What it Means for Investors
Citing past historical selloffs in August, Takada said another plunge in the market could take place as early as the end of the month. Hedge funds are selling and trend-following algorithmic traders are still in the process of unwinding bullish trades. “We would expect any near-term rally to be no more than a head fake, and think that any such rally would be best treated as an opportunity to sell in preparation for the second wave of volatility that we expect will arrive in late August or early September,” he said.
Current sentiment trends suggest the supply-demand picture for equities is deteriorating and fundamentals are breaking down. Tuesday’s rebound could be short lived. “Above all, the pattern in U.S. stock market sentiment has come to even more closely resemble the picture of sentiment on the eve of the 2008 Lehman Brothers collapse that marked the onset of the global financial crisis,” Takada added.
Unfortunately, illiquidity maybe even more of a problem in a downturn this time around compared to a decade ago. The regulations imposed following the financial crisis have limited traditional market makers from the amount of two-way deal making they might otherwise be willing to do. Their asset inventories just aren’t what they used to be. U.S. investment grade credit, for instance, grew by 43% between 2007 and 2018, but dealer inventories are only 6% of what they were in 2007, according to JPMorgan Asset Management, per the Financial Times.
With dealers limited in their capacities to take the other side of a trade, buyers and sellers of financial assets today are much more dependent on a double coincidence of wants or interests. Such a double coincidence of wants can be sporadic, and in a bear market when everyone is selling, there’s nobody willing to take the other side of the trade.
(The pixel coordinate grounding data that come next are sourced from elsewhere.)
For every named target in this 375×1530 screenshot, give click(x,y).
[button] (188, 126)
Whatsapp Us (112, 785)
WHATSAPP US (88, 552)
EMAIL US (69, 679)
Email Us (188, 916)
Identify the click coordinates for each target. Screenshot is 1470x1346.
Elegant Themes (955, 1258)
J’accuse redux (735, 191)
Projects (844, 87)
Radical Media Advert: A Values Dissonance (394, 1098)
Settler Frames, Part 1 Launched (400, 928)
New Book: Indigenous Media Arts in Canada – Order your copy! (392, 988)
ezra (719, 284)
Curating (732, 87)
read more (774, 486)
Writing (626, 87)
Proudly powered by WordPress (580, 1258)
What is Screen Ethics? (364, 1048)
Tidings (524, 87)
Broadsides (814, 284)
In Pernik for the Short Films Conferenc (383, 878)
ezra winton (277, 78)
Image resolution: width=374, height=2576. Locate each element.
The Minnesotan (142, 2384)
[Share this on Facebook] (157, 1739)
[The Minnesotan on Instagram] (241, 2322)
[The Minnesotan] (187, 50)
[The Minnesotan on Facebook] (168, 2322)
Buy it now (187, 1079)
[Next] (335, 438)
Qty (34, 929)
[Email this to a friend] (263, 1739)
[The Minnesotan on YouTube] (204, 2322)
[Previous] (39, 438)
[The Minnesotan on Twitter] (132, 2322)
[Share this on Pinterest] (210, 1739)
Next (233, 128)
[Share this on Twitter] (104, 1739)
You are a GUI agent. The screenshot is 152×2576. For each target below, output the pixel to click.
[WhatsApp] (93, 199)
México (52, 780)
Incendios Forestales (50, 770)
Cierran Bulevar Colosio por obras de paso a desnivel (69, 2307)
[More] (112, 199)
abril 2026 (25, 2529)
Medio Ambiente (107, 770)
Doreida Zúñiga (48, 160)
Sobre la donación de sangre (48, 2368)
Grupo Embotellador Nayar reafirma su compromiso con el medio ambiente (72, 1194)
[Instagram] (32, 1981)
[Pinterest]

Governor of the Bank of England Mark Carney claimed earlier in the year that there was $30 trillion tied up in difficult-to-trade (i.e. illiquid) investments. The Federal Reserve noted similar concerns about bond and loan mutual funds. A recent report by Moody’s indicates that even supposed liquid assets, such as exchange-traded funds (ETFs), are not immune to sudden extended spikes in volatility.
Already investors have been flocking to safer assets as gold rises and bond funds post record inflows. Spreads between high-yield junk bonds and risk-free bonds are now at the widest they’ve been in three years as investors ditch risky debt in favour of safer debt. “High yield is often the canary in the coal mine when it comes to recessions,” said Max Gokham, head of asset allocation at Pacific Life Fund Advisors, adding that, “if concerns about a recession build you will see a lot of selling.”
Interestingly, the recent selloff and spike in volatility came only days after one of the largest suppliers of liquidity—the Fed—cut interest rates for the first time since the crisis. The markets didn’t react well, interpreting Fed Chair Jerome Powell’s labelling of the cut a “mid-cycle adjustment” as a “one-and-done” cut. That slip didn’t instill the kind of confidence investors were looking for amid escalating trade tensions and signs of a slowing global economy, wrote respected financial executive Mohammad El-Erian.
Liquidity and confidence are highly correlated, and the largest suppliers of both over the past decade have been central banks. Whether or not they have enough fire power in the tank to fight off the next downturn in a world of record-low (even negative) interest rates is still a big question mark at this point. Quantitative easing (QE) might soon become conventional monetary policy.